## [AIM OF THE EXERCISE]
Please reproduce the passage on Meaningful Use below word for word, in full.

## [SELECTED PASSAGE]
========================================================================

Meaningful Use, and especially the concept of using EHRs in the documentation and provision of care, is not going to change. MU was intentionally designed to have a limited shelf-life. The legislation which established MU was passed in 2009 as part of the American Recovery and Reinvestment Act – of which the MU program itself was implemented in 2011. For many, if not most health care providers, MU incentive payments have already been received. A phase out of MU has already been contemplated and its replacement is called MIPS – which we will address later.

Like many issues in Washington, Meaningful Use was tossed back and forth this past year. Many lobbying organizations put tremendous pressure on Congress to completely end the program. Perhaps because of this lobbying effort, Administrator Slavitt issued his guidance to show that Washington was listening. However, the full text of what he said was: “The Meaningful Use program as it has existed, will now be effectively over and replaced with something better.” Just what “something better” is has not yet been fully determined.

========================================================================

## [RECORD SET]
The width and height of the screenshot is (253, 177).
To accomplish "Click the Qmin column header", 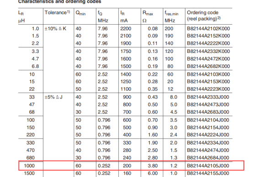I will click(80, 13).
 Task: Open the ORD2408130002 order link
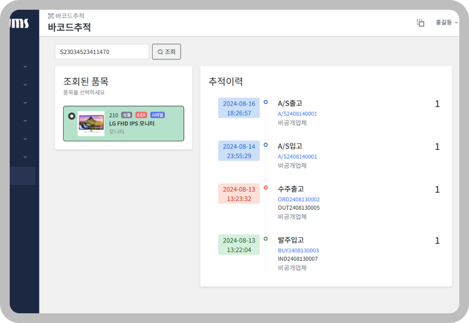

========================================================================

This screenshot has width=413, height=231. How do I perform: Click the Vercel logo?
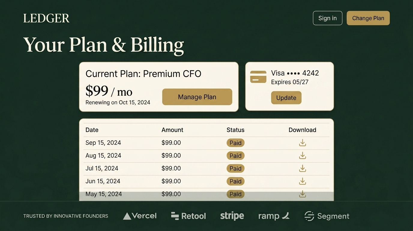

========================================================================

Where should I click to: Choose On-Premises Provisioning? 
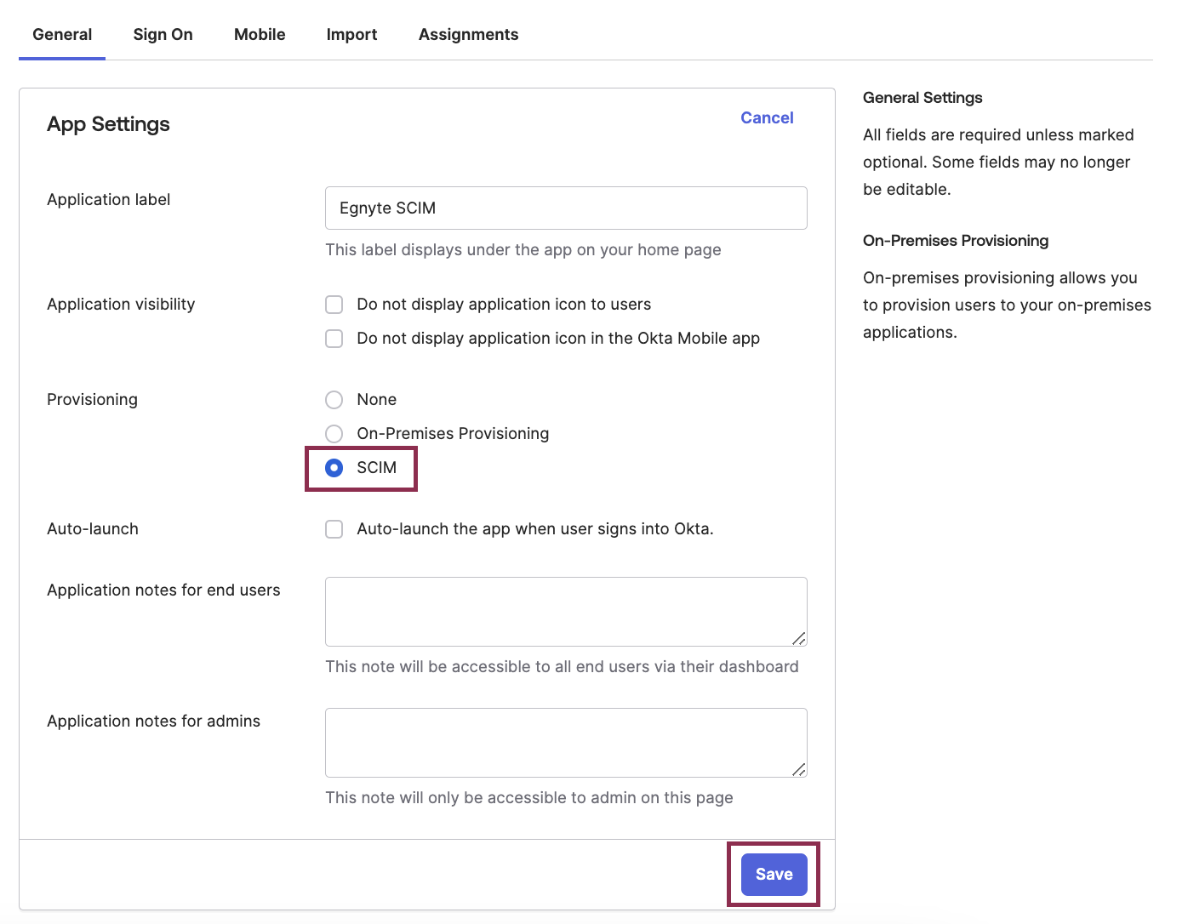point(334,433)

========================================================================

## [YOUR RESPONSE]
Meaningful Use, and especially the concept of using EHRs in the documentation and provision of care, is not going to change. MU was intentionally designed to have a limited shelf-life. The legislation which established MU was passed in 2009 as part of the American Recovery and Reinvestment Act – of which the MU program itself was implemented in 2011. For many, if not most health care providers, MU incentive payments have already been received. A phase out of MU has already been contemplated and its replacement is called MIPS – which we will address later.

Like many issues in Washington, Meaningful Use was tossed back and forth this past year. Many lobbying organizations put tremendous pressure on Congress to completely end the program. Perhaps because of this lobbying effort, Administrator Slavitt issued his guidance to show that Washington was listening. However, the full text of what he said was: “The Meaningful Use program as it has existed, will now be effectively over and replaced with something better.” Just what “something better” is has not yet been fully determined.